Another important SEO benefit is the availability of specific backlinks coming from websites that demonstrate trustworthiness, specifically if links are coming from sources that are included in the DBpedia open knowledge graph. Data has demonstrated that web pages with backlinks from those sources rank higher in SERPs.

Better user experience

The end users will be the ones benefiting the most from the Semantic Web and its underlying technologies. It creates vastly better user experiences when we use search engines to retrieve information and in the way we interact with machines.

The Semantic Web not only improves traditional search, but also facilitates more seamless, intelligent, and integrated user experience journeys. For example, with semantically connected and described data, a digital assistant could send users local live music recommendations in their area. This could be possible by gathering and connecting disparate data published on the web like information about nearby venues posted online and linking it to the data about the type of music a user has chosen to share on their online playlists. 

One additional dimension of the Semantic Webs’ vision is the ability to communicate with machines by voice the same way one does with a person.

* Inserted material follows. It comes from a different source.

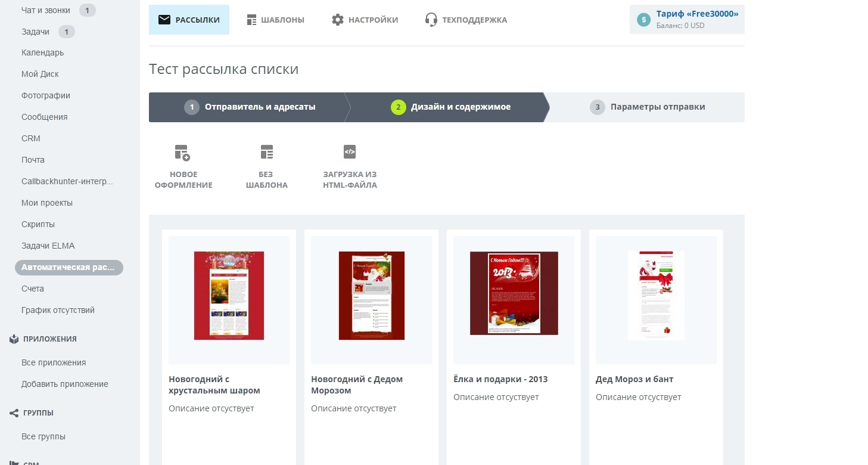
Task: Open the Тариф «Free30000» link
Action: pyautogui.click(x=697, y=14)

It is now common to communicate with virtual assistants like Apple’s Siri, Google Assistant or Amazon’s Alexa, but it is not yet 100% perfected to create complex conversations, nor has it been fully integrated into the web and other devices. But that day is coming closer at breakneck speeds as yet another recent AI/NLP related publication demonstrated.

The future of the Semantic Web - Web 3.0

A Purely Semantic Web

Content discovery and presentation on Google and Bing are just the tip of the iceberg of what the Semantic Web and semantic metadata have to offer. In terms of intelligent content applications, the emerging Semantic Web of content and data is a great opportunity to seize. 

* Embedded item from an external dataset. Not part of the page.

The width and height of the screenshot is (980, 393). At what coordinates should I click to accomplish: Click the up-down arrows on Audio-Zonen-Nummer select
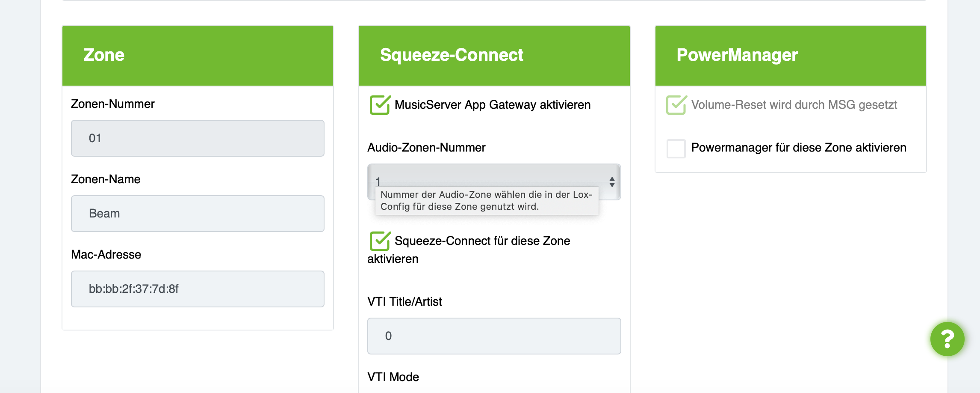(x=612, y=182)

We are currently progressing towards a purely Semantic Web with the aid of AI and semantic metadata such as schema markup. While Google has actively driven this trend towards a Semantic Web, many companies still have to implement schema markup on their websites to provide better semantic data to search engines, as well as incorporate machine-readable markup.

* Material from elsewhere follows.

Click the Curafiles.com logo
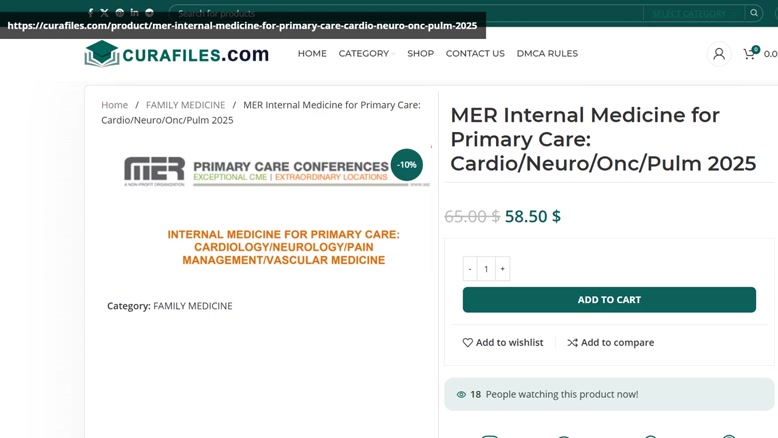This screenshot has height=438, width=778. click(177, 54)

While many content publishers are still struggling to implement semantic metadata, tech companies are already developing next-generation devices and computer systems to take advantage of the technology that aided the creation of a Semantic Web, such as AI, NLP, blockchain technology, and semantic metadata, to create incredibly complex, safe and meaningful user-experiences. 

The spread of the Semantic Web and the technologies it brings to the table puts the analytical powers of machines to work in the domains of content production, management, learning, support, media, ecommerce, scientific research, knowledge management, and publishing in general. Anywhere we express knowledge will become semantic. This transformation is making the web much more dynamic, allowing content and data to travel freely and seamlessly.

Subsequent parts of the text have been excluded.